ANNO A – IV DOMENICA DI PASQUA

At 2,14a.36-41 | Sal 22 | 1Pt 2, 20b-25 | Gv 10,1-10

Ufficio Comunicazioni Sociali – don Michele MURGIA

Nell’Antico Testamento Israele attribuisce di frequente a Dio il titolo di «pastore», un termine capace di fondere tra loro molti altri simboli: complessità della terra, condizioni necessarie alla vita, pericoli e risorse dell’esistere, legami che fondano la comunità, regole del movimento, ambiguità delle leadership e soprattutto fiducia incondizionata nell’unico Signore-guida. Questo insieme è talmente significativo che la Chiesa usa spesso la parola «pastorale». Il «pastore bello» e buono non è un’icona da contemplare una volta all’anno: «le pecore ascoltano… conoscono la sua voce» e Lui le conosce a sua volta per nome in un rapporto reciproco che sigilla un avvenimento non improvvisato, non disordinato, non casuale, ma nato da un patto che lega la vita del gregge e quella del Pastore, sino a «dare la vita». Nessuno è isolato, né vaga per conto proprio, ed il Pastore non sacrifica nessuno alla causa dei molti: non lascia indietro, non si dimentica, non abbandona.

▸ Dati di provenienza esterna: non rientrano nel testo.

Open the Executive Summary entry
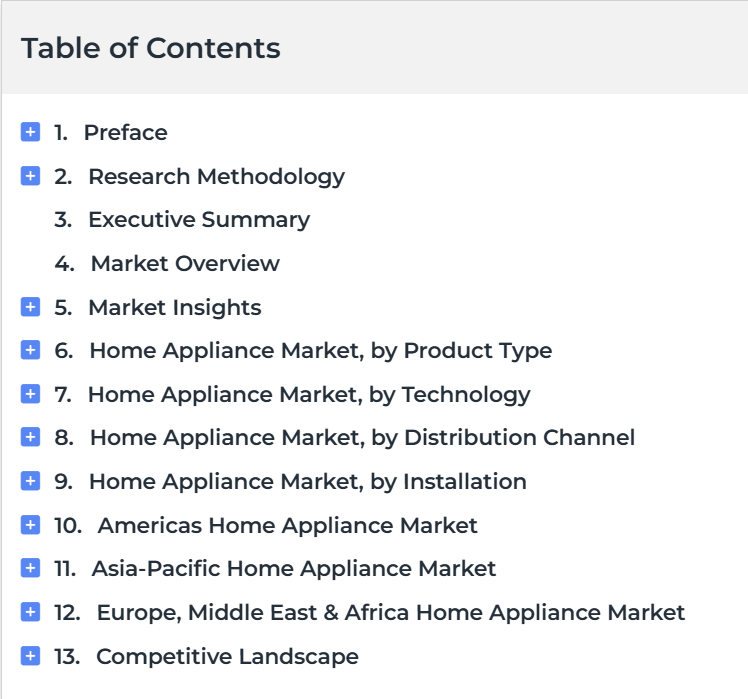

Ancora oggi troppi cristiani faticano a riconoscersi come «popolo-gregge» e ricercano pascoli estinti nell’orientamento di timoni e bussole autogestiti: corrono il rischio di andare appresso a mercenari, a chi invoca fedeltà ma non si espone, preferendo millantare autorevolezza e sicurezza di sé piuttosto che mostrare bontà e bellezza.